* **Given passage**
---+---

Another Try at Adding Some Gold Accents to a Pastel


'Gilded Afternoon'         11x14       pastel         ©Karen Margulis
available  $155
I am enjoying some bling this week. The other day I rediscovered my precious Henri Roche metallic pastels and it whet my appetite for more go the shiny stuff! I remembered I had a jar of gold powder form Schmincke. It is called Tro-Col-Bronze. It is a metallic powder with a dry gouache base. I bought it several years ago because it was beautiful but I had no idea what to do with it!


I tried sprinkling it into clear gesso but it lost its shiny glow and turned yellowish. That was not successful. For this painting experiment I sprayed some workable fixative where I wanted some golden shine. I then loaded a small brush with the gold powder and tapped it over the fixative. 

That worked well! In fact it worked so well that I ended up with more gold than I wanted for this painting. I ended up adding more pastel to tone down the gold but I will keep this technique in mind for future subjects where I want more gold.

Note: I am reading the directions on the jar which recommends adding to water to obtain the brilliant bronze color. Hmmm now that gives me some ideas!  How would you use this shiny gold powder?



A UFO from the pile on Multimedia artboard
Today's painting actually began life as a discarded workshop painting. It was the start of a raven on Multimedia artboard.  I did an alcohol wash to tone the board and started over with my tree.

adding some rubbing alcohol to wash in the pastel
Below is the painting after adding the gold powder. It was too much for one spot but look how shiny it is!

---+---

* **Source data**
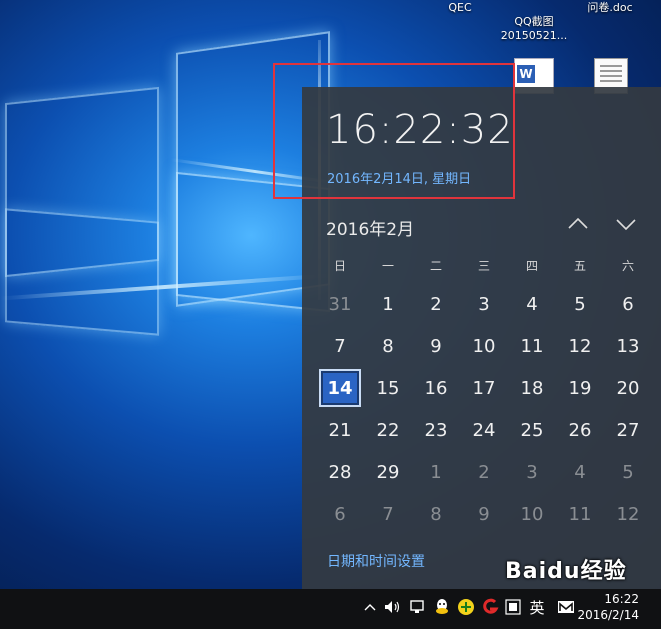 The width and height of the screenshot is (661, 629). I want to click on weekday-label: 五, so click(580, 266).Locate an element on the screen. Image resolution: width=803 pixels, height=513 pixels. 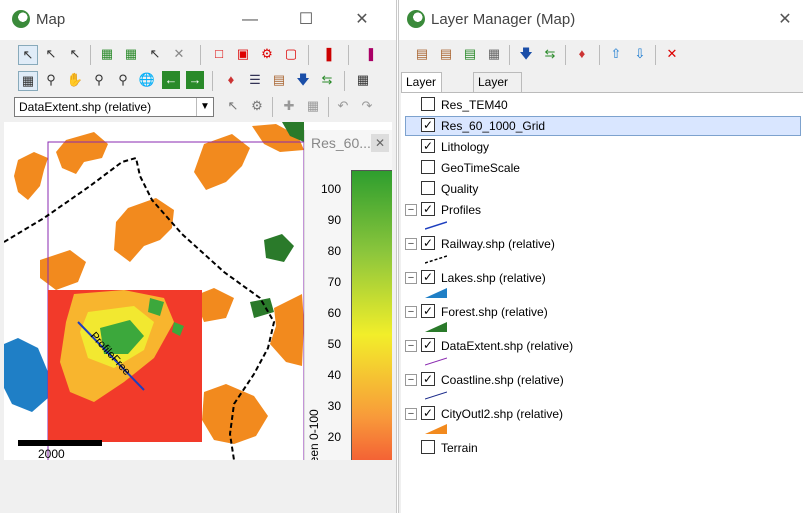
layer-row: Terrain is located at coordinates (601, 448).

---+---

* **Activities**
A - From the post about adding gold accents to a pastel, echo the passage word for word: begin at the words "A UFO from the" and stop after "shiny it is!".
B - Proceed with the post about adding gold powder to a pastel painting, picking up right after its last sentence.

* **Answers to each task**
A -
A UFO from the pile on Multimedia artboard
Today's painting actually began life as a discarded workshop painting. It was the start of a raven on Multimedia artboard.  I did an alcohol wash to tone the board and started over with my tree.

adding some rubbing alcohol to wash in the pastel
Below is the painting after adding the gold powder. It was too much for one spot but look how shiny it is!

B -
Adding the gold powder in the sunlit parts of the painting


1 comment:

robertsloan2art said...

I love this! I wanted to get some Tro-Cal years ago but Blick doesn't carry it any more. That was frustrating. I meant to use it with pastels to do gold washes over pastel primer, sprinkle it in various pastel areas and press it in, or use it in my medieval illuminations as a gold wash or ink. Lots of uses for the stuff and it came in a bright gold as well as a bronze. Now I have other gold water based things but the powder would still be useful in pasteling!

I'd just use it as a dry wash rather than a wet one unless going over the ground. I found out about the effect of clear primer on metallic anything with the gold acrylic underpainting when it turned to yellow ochre color instead. The acrylic gesso medium just kills metallic effects.

LOVE that painting. You used it so well and gave a glint of sun here, there, and everywhere! So bright and glorious!

I might also use it to embellish prints if I'm printing an artwork for holiday cards, just do gold metallic flourishes on the print.